## [Passage]

※ ※ ※

As Kurdish towns were retaken it set off a wave of
displacement. The store owner from Tuz continued:
85 or 90 percent of the population
took the road into the mountains. They had to cross a river near Tuz, which
cars cannot cross. The river is 20 to 25 meters wide. They took this route
because the Iraqis were in control of the bridge and the road to Kifri, and the
main road was under the control of the Mujahidin-e-Khalq [the Iranian
opposition group that was assisting the Iraqi loyalist forces]. A couple of
children drowned crossing the river. Wounded persons remained in their homes.
People couldn’t take them along when they fled. Later, the Saddamites gathered
up 500 of the old people who had remained and kicked them out, telling them,
“Go to Jalal Talabani.” Some people hid in the city and then escaped one by
one. Some were caught and arrested.
Those attempting to flee were often attacked as a man from
Irbil remembered.
As we were leaving, helicopters
attacked the road we were on, the Irbil-Kuysanjaq road. I saw 25 bodies on the
road. People [were] trying to leave Irbil, but no one could help the wounded.

※ ※ ※

## [Given request A]
Report how many lines of the listing contain the word "should", giving only the number.
The listing below has no connection to the passage.

※ ※ ※

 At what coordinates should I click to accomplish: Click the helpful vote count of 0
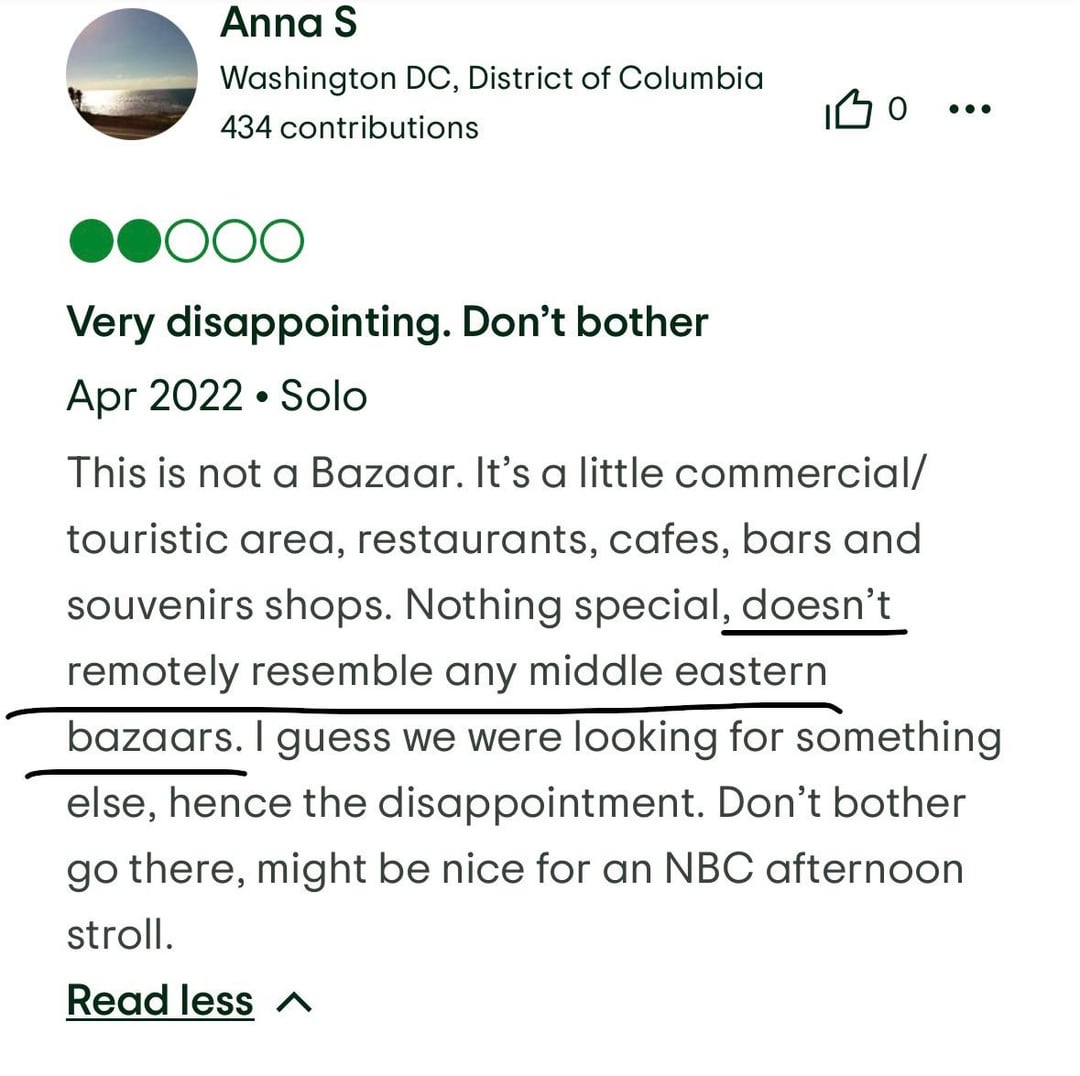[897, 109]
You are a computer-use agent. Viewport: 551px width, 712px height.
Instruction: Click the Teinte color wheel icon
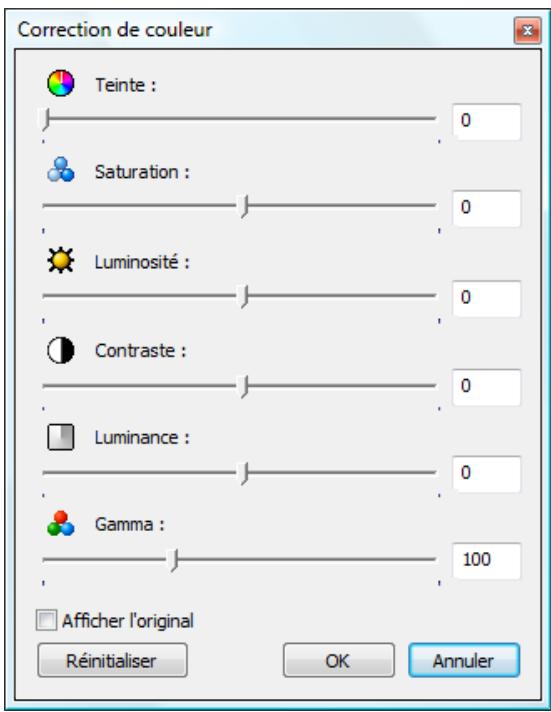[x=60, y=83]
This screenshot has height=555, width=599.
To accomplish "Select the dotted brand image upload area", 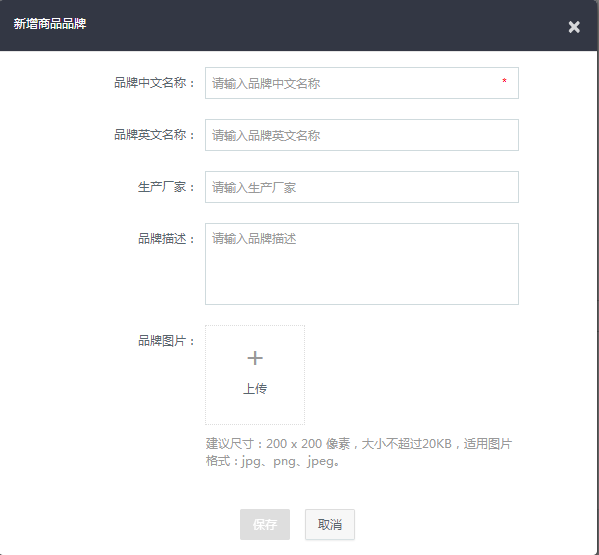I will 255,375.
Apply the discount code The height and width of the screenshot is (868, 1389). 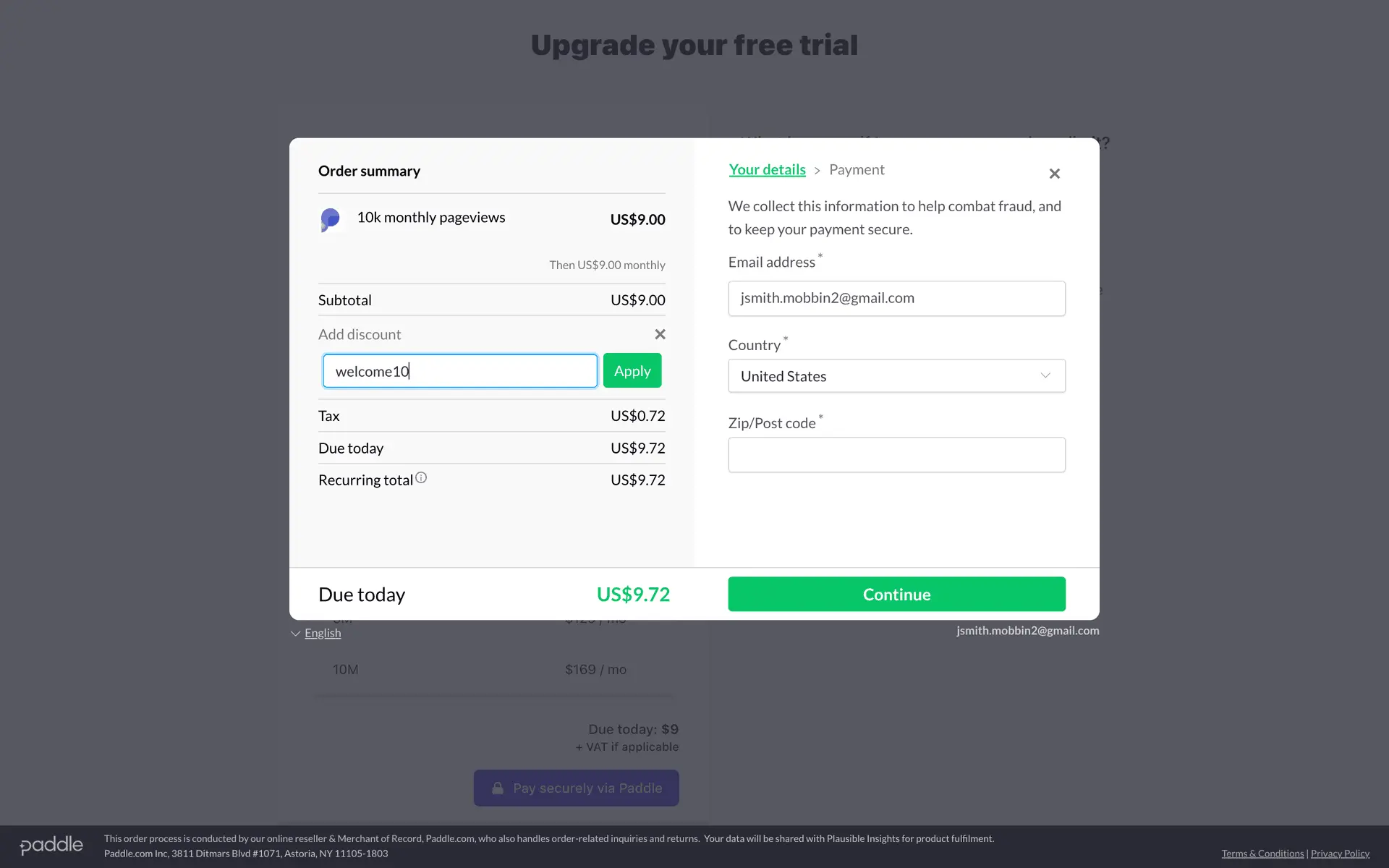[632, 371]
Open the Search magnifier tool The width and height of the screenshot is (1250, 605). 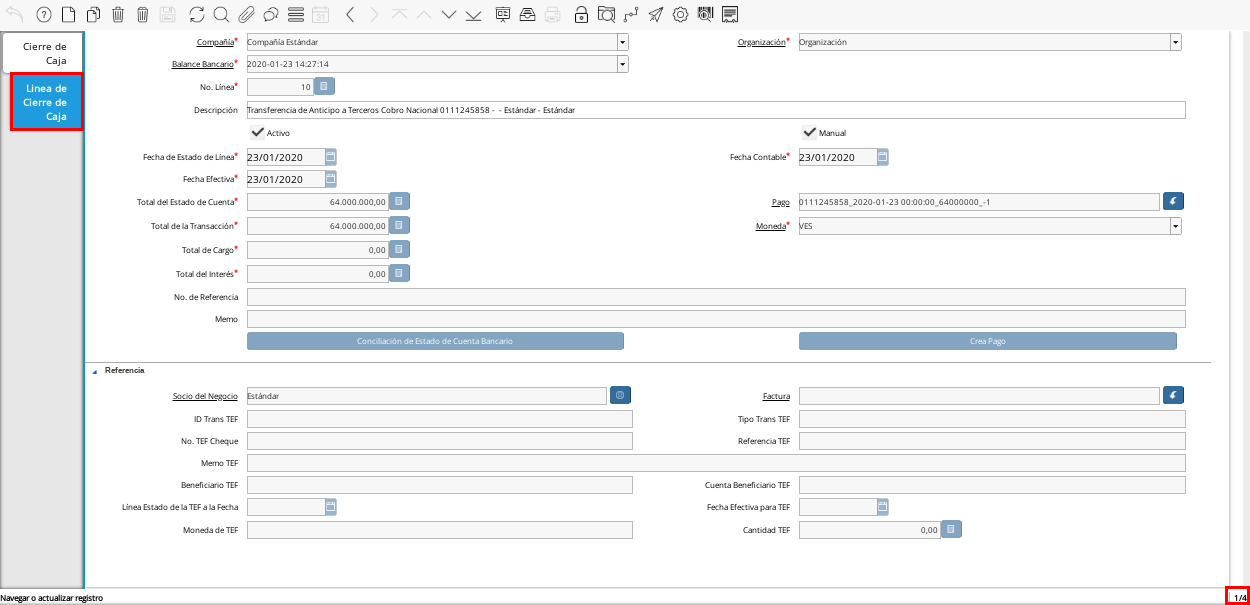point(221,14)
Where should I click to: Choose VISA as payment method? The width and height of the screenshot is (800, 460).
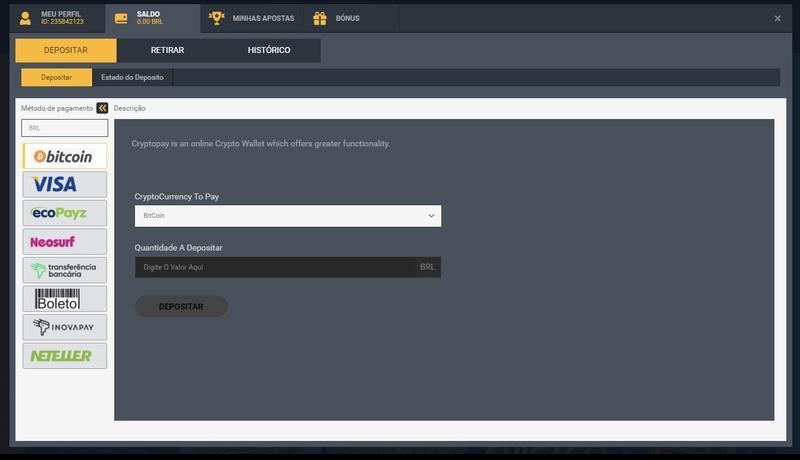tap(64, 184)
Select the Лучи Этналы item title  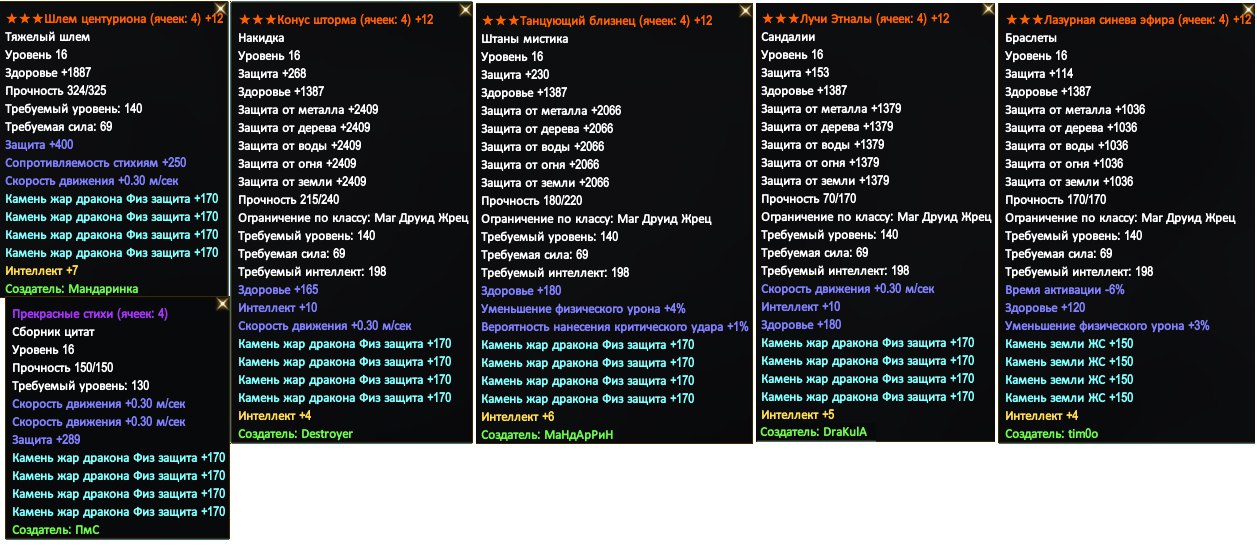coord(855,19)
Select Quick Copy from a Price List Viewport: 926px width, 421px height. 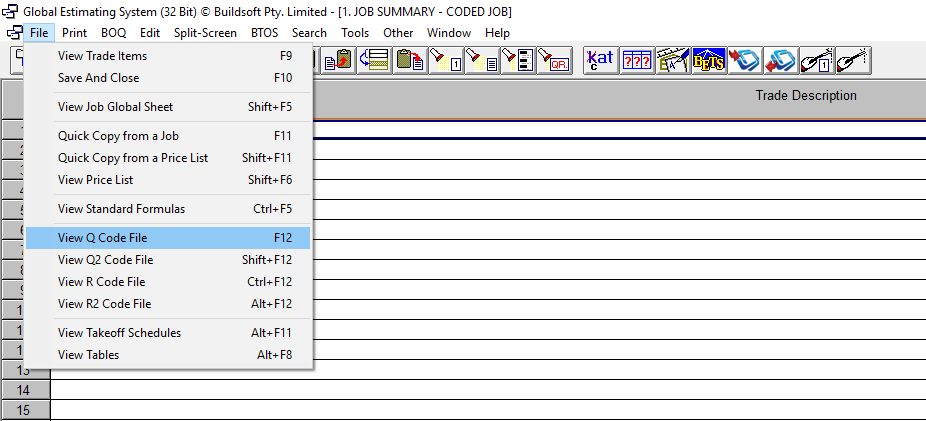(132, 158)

※ ※ ※

## [Given request B]
Translate this sentence from the passage on Kurdish displacement into Spanish: "The river is 20 to 25 meters wide."

## [Right answer A]
2

## [Right answer B]
El río tiene de 20 a 25 metros de ancho.